No se trata de que el virus se controle o desaparezca, que para eso sólo hace falta tiempo, sino de conseguirlo antes de que todo se vaya a la porra
Ha dicho María Jesús Montero, ministra españolísima del capotazo, el sablazo y el birlibirloque, que “España sigue siendo el mejor destino turístico del mundo”, y que los turistas ya conocen nuestro gran sistema sanitario y eso será incluso un “reclamo”. Puede que incluso sea mejor reclamo que tengamos una de las tasas de fallecidos más altas del mundo. O las trolas que se marca el presidente con esos estudios levemente oxonienses o bostonianos (él quiere ir también de tipo levemente oxoniense o bostoniano). O hasta toda esa buena gente que se pone la mascarilla de peineta o de corbata, como un padrino de boda, o hace botellones como aquelarres de Goya. Todo esto será un reclamo, también nuestro gran sistema sanitario y la perspectiva aventurera de disfrutar del virus con tacto de bolsa de basura.
Aquí no va a venir ningún turista para oír en la tele de la habitación del hotel a Sánchez, hablando cada vez más flojito, amortajado de banderas y discursos dolientes (él sí hace discursos de dolorosa, con el sufrimiento clavado como puñalitos de costurero, no Ayuso, a la que sólo hicieron posar y salió algo intermedio entre Marlene Dietrich y Nosferatu).
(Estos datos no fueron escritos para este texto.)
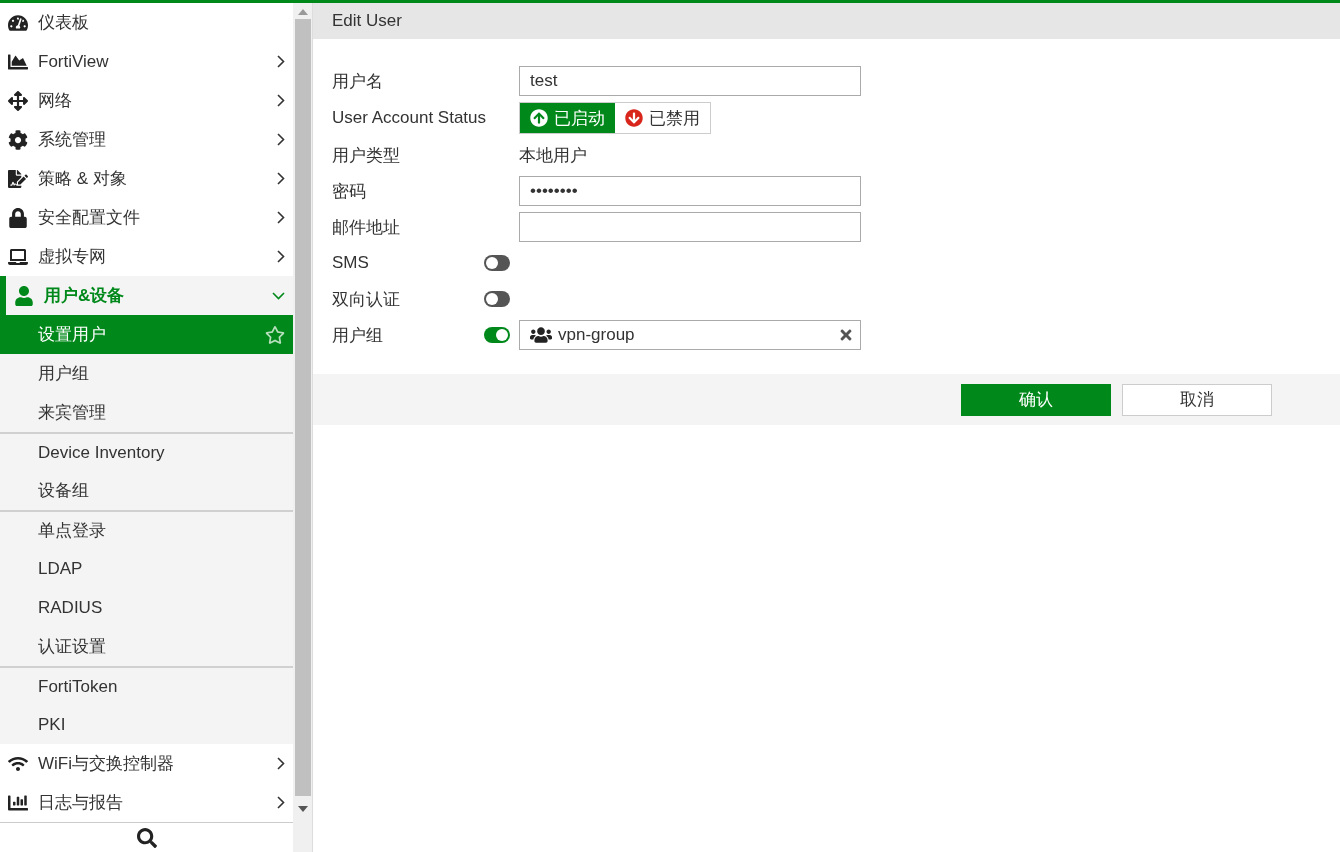 The image size is (1340, 852). I want to click on group-tag: vpn-group, so click(695, 335).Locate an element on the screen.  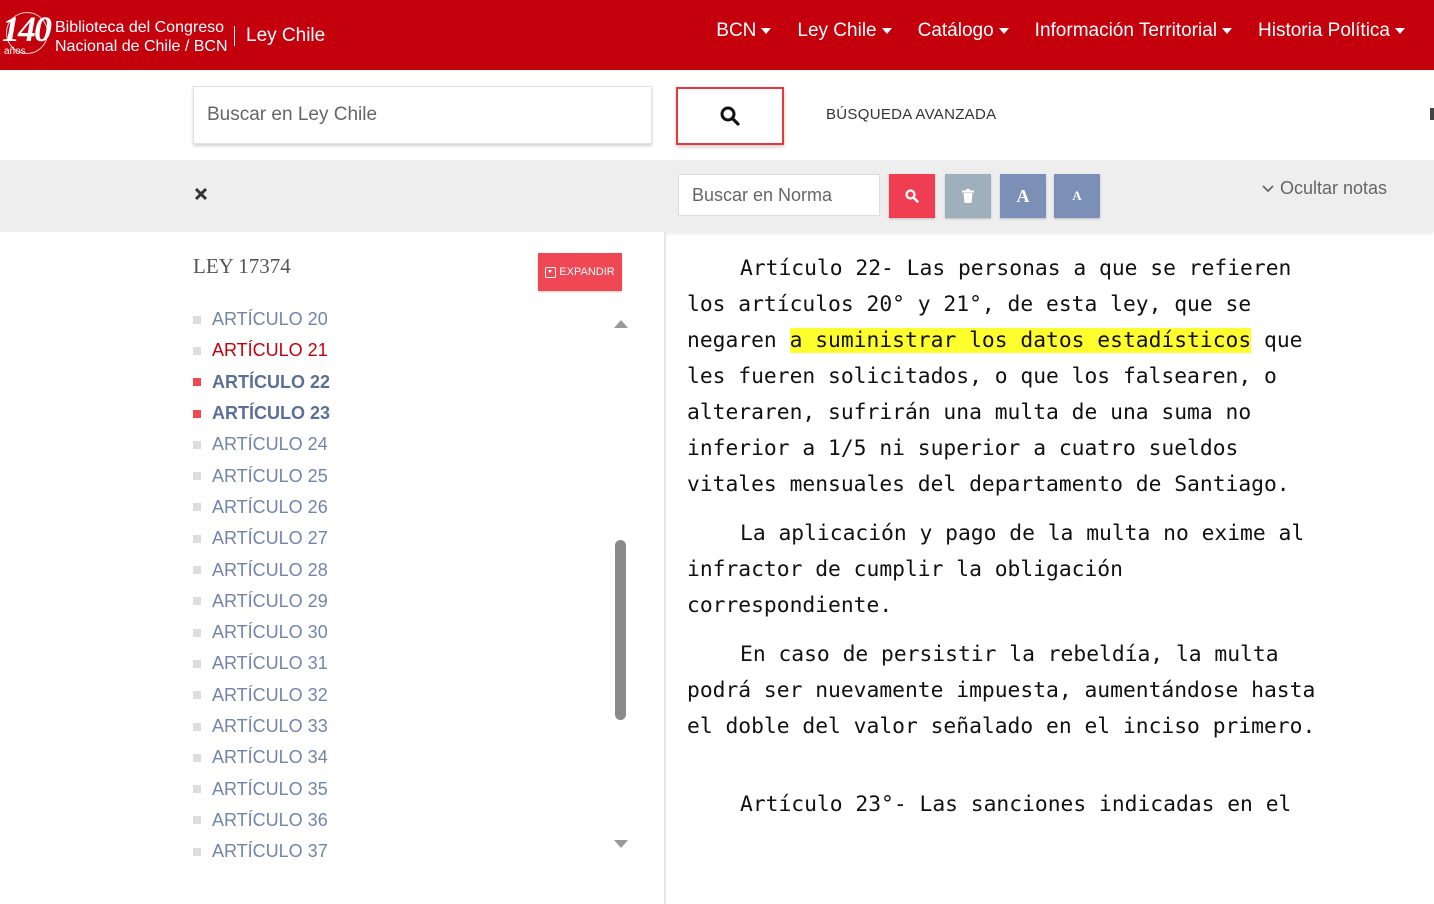
toc-article-item: ARTÍCULO 22 is located at coordinates (262, 382). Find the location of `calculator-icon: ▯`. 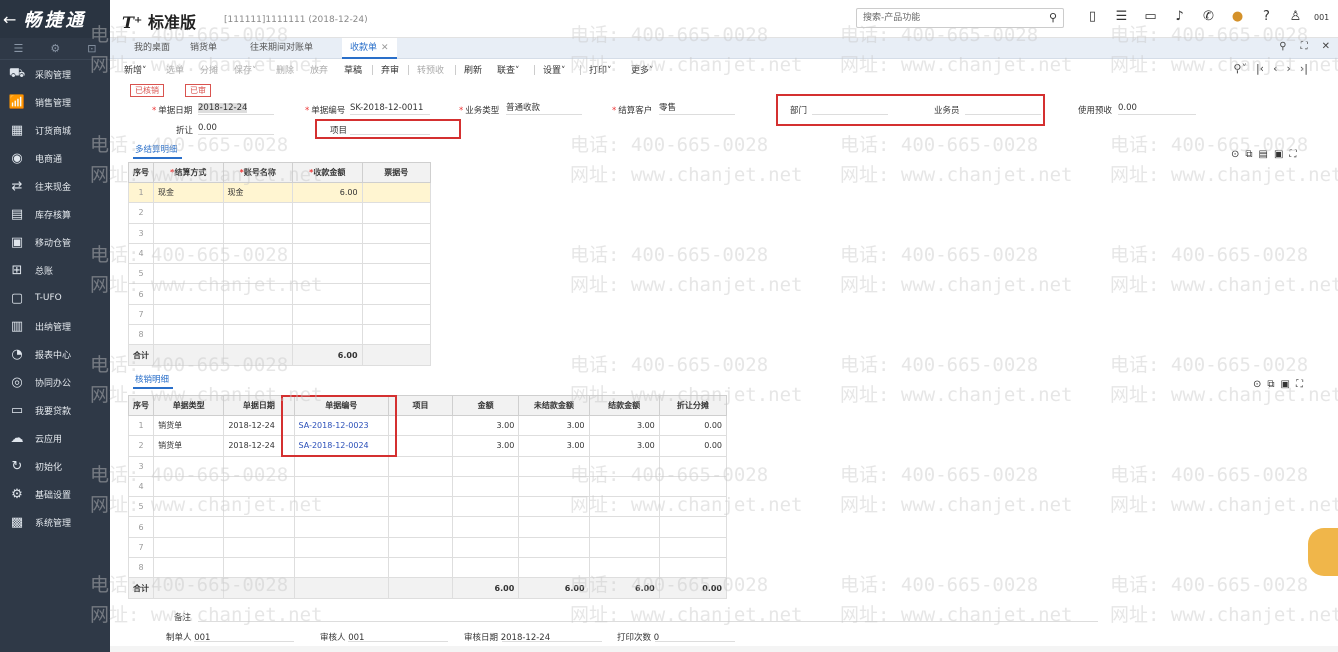

calculator-icon: ▯ is located at coordinates (1092, 18).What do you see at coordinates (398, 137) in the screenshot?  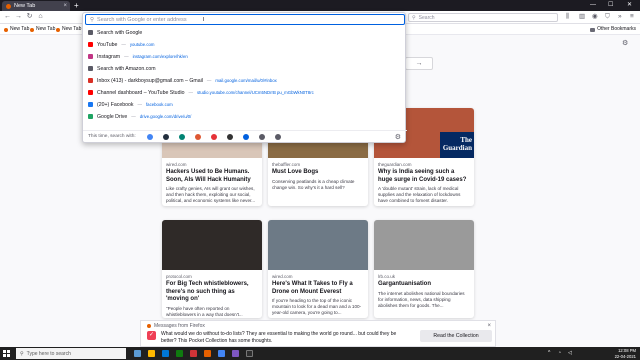 I see `search-settings-icon: ⚙` at bounding box center [398, 137].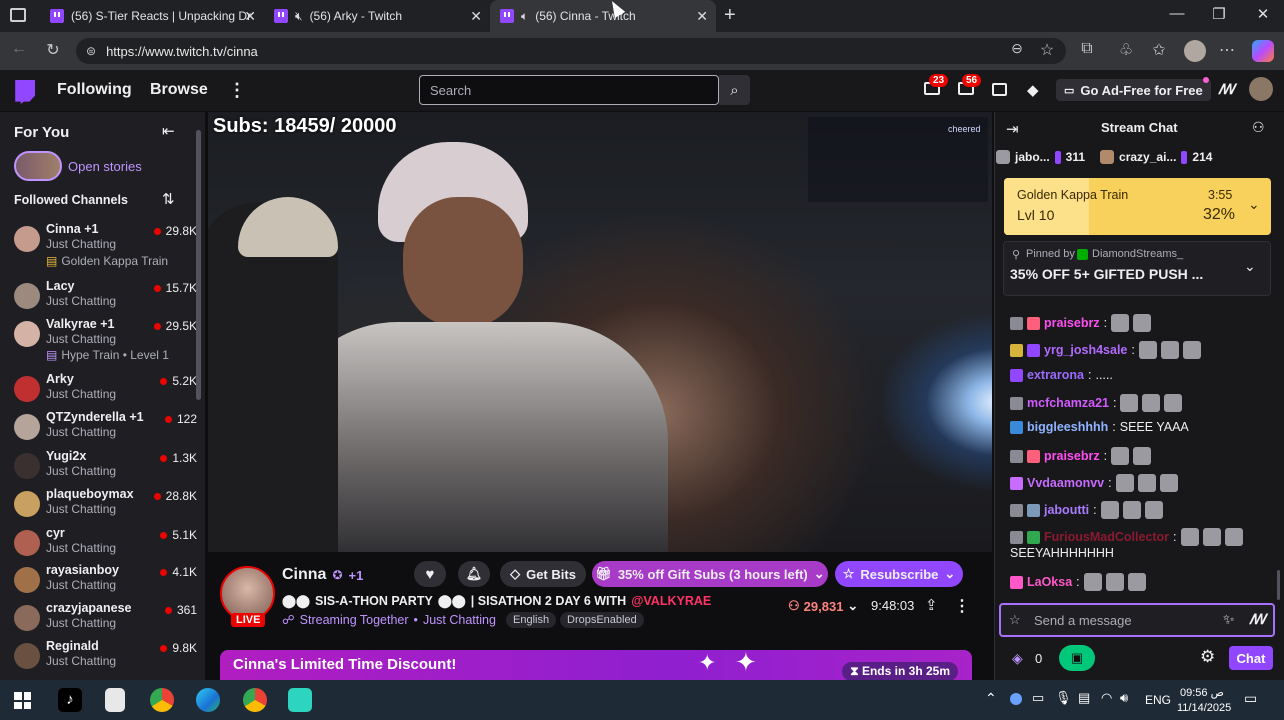 The height and width of the screenshot is (720, 1284). Describe the element at coordinates (1226, 90) in the screenshot. I see `turbo-icon: ꟿ` at that location.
No van a venir los turistas a esta especie de paludismo ibérico sin mosquitera, sin plan, sin orden y sin fecha. No se trata de que el virus se controle o desaparezca, que para eso sólo hace falta tiempo, sino de conseguirlo antes de que todo se vaya a la porra. Como sólo tienen tapones de cera para el virus y para nuestras casas y la epidemiología les suena a Sánchez y a Iván Redondo a hacerse las ingles brasileñas o a coleccionar gemas, más bien se va a ir todo a la porra, empezando por el turismo, que es lo primero que se nos ve y casi todo lo que somos, como esos pueblos que son casi todo una plaza con fuente, cruz y mesón.
Aquí no va a venir ningún turista para echarse en remojo en la bañera dos semanas. Y como el virus está vago y camastrón, copiando a nuestro Gobierno, y seguimos siendo esa castañuela o ese pote de suvenir y esa Lolita Sevilla contratada o raptada incluso en Castilla (ay, Berlanga), nuestro verano de camareros huele a desierto. El Museo del Prado y el Museo del Jamón, el chiringuito para peregrinos y la paella de papel como un timo de la estampita, los helados de piedra de Gaudí y los tablaos de toreros con silla de enea, nuestro sol de tortilla y nuestras iglesias muy orinadas de niño santo y de oro, exactamente igual que nuestras playas… Tenemos poco más que eso y muchos espejos multiplicándolo por toda España. Pero si la cosa sigue así no llegarán los turistas. Nos quedará sólo ese señor falso indiano con una copa de manzanilla de dos horas, como si fuera Caballero Bonald; ese señor con la Fase 1 o la que toque para él solo. Y de eso no se puede vivir.